На следующий день он написал рапорт в комиссию о необходимости выразить доверие Бестужеву.
ЛОВУШКА
Все говорило за то, чтоб быть им — Пахареву и Гривенникову — закадычными друзьями. Но не лежала душа у Пахарева к своему земляку. Отталкивало даже то, что Гривенников говорил только абсолютно правильные и выверенные вещи. Вот так бывает, что два человека произносят одно и то же, а думают совершенно по-разному. Каждая мелочь в Гривенникове вызывала у Сеньки раздражение. Когда, например, собиралась складчина, то Гривенников вносил меньше всех, хотя был всех обеспеченнее.
Гривенников тоже чуял в Пахареве опасного противника. В современном образе мыслей, грубо и прямолинейно понятом, Гривенникова всего больше прельщала идея, что только материальными выгодами живет, движется и управляется мир. Интеллигентность в людях как проявление душевной сложности, идейного бескорыстного подвига, морального благородства, словом, высокого строя души, была ему не только чужда, но и глубоко антипатична:
— У нас нет душевных ухабов, мы не Гамлеты.
Он посещал лекции аккуратно, но готовил и читал только то к экзаменам, что чаще всего спрашивали. Перед зачетом по литературе он собирал у товарищей краткие записи лекций, твердо их заучивал и этим ограничивался. Никогда он не проваливался на зачетах.
Он считал ниже своего достоинства читать стихи.
— Вымирающее занятие, — говорил он. — Кому это нужно? Через пять-десять лет все это умрет. Даже музыка, что она может содержать? Собрание разных звуков. И кто это в жизни объясняется посредством пения?! Вздорный феодальный пережиток, не больше. Кант был, конечно, неисправимый идеалист, но и он в этом деле разбирался. Он не выносил музыку, как всякий вредный шум.
Гривенников занимал самую жесткую линию на исключение из вузов. И по этому вопросу они часто расходились с Пахаревым. По логике борьбы отношения их начали обостряться с быстротой огня, бегущего по сухому дереву. Миновало время, когда Гривенников избегал споров, он начал выступать против Пахарева даже на семинарах с единственной целью — поймать его на слове. Однажды в пролетстуде зашел разговор о Бестужеве.

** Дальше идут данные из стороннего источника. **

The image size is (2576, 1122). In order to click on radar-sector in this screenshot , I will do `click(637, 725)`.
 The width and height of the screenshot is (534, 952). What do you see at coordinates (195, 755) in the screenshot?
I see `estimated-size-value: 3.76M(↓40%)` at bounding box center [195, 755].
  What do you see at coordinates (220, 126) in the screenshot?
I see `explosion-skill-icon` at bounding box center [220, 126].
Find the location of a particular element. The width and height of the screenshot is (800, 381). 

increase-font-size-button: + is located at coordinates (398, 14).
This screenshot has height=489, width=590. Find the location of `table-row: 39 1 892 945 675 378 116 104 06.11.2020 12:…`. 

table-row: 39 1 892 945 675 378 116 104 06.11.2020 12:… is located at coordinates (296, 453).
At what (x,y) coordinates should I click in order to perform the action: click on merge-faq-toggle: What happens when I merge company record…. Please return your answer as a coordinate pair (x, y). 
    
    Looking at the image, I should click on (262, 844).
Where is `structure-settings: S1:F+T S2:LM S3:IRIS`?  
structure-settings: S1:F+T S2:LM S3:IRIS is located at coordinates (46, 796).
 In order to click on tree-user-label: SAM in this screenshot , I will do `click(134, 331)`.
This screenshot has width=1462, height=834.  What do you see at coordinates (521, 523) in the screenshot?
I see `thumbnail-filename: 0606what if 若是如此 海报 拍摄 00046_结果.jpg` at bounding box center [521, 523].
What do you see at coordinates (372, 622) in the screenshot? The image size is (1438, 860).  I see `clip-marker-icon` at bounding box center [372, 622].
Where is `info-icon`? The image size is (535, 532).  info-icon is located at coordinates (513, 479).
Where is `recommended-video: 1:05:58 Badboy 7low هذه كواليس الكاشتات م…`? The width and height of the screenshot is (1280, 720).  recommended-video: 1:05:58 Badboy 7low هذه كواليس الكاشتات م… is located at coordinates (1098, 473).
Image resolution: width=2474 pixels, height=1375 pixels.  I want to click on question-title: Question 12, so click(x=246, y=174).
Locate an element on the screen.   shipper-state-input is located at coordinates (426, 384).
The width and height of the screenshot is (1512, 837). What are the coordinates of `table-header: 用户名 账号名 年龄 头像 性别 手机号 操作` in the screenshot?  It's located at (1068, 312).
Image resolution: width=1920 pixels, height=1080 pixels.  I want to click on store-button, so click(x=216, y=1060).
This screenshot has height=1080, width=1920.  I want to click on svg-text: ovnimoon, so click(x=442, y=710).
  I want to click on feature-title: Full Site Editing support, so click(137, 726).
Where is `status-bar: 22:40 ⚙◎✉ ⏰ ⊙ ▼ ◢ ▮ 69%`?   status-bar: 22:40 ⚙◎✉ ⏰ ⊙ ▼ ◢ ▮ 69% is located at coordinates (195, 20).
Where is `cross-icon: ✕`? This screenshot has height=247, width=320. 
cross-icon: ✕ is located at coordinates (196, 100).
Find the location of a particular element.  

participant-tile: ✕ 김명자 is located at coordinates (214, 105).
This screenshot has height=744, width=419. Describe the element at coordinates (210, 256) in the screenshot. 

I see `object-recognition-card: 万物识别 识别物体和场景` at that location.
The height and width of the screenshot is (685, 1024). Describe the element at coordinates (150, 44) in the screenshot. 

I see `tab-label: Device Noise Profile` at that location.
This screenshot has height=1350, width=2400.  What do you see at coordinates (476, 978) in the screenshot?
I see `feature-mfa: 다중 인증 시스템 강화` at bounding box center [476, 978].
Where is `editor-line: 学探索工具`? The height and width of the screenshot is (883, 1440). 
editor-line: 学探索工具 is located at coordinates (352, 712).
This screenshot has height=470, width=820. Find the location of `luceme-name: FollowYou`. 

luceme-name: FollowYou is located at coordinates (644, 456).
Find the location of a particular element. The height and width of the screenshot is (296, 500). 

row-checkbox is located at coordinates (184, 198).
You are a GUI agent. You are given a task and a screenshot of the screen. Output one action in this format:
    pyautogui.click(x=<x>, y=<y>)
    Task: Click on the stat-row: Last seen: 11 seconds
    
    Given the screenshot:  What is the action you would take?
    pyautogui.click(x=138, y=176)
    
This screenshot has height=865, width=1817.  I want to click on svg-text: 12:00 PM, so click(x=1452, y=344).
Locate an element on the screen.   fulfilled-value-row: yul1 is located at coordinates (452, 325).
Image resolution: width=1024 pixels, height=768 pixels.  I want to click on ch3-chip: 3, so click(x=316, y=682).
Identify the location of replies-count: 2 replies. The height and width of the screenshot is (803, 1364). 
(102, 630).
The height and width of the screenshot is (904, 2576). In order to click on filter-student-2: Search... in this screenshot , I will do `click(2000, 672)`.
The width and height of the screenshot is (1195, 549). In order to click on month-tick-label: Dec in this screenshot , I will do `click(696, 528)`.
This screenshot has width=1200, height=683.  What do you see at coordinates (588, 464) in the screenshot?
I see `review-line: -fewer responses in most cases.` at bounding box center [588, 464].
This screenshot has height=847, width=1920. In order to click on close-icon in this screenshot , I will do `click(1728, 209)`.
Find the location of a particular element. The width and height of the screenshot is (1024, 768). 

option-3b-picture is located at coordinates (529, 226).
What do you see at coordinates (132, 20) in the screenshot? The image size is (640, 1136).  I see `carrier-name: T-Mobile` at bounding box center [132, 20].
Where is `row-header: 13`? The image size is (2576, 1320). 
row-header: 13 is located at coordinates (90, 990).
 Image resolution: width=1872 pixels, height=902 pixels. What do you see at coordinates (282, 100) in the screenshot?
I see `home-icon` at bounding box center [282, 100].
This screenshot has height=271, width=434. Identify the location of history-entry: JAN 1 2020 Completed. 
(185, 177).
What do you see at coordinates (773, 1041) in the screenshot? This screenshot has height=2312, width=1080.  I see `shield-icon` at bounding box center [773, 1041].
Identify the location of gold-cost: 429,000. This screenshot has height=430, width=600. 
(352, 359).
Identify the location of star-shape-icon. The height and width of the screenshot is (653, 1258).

— Пахарев у нас христосик, он защищает таких…
— И буду защищать, — ответил Пахарев. — Я знаю, почему вы хотите вычистить Бестужева.
— И я знаю, почему вы хотите сохранить дворянчиков… Да не выйдет…
— Хамелеон ты, Гривенников!
Когда решался вопрос о Бестужеве и было зачитано заключение о нем Пахарева, Гривенников поднялся и заявил протест:
— Вместо того чтобы выяснить политическую физиономию Бестужева, Пахарев пил с ним вино. А собутыльников не разоблачают, как известно.
У Пахарева захватило дыхание. «Значит, он в самом деле подслушивал», — промелькнуло в голове.
Все члены комиссии смотрели на него внимательно и испытующе.
— Вы пили с ним вино? Это верно? — спросил ректор.
— Да, — ответил глухо Пахарев.
— Странно выполнили вы поручение комиссии! — как эхо отдались в ушах Сеньки слова председателя. — Принимать угощение из рук человека, намеченного к исключению из вуза.
— У него, товарищи, вообще очень подозрительная дружба, — подхватил ободренный Гривенников. — Он, например, дружит еще с девицей, которая намечена нами к чистке.
Гривенников вынул бумажку, развернул ее и сказал:
— У меня тут все досконально записано, о чем говорил ему Бестужев за бутылкой заграничного вина, принесенного сожительницей Катиш.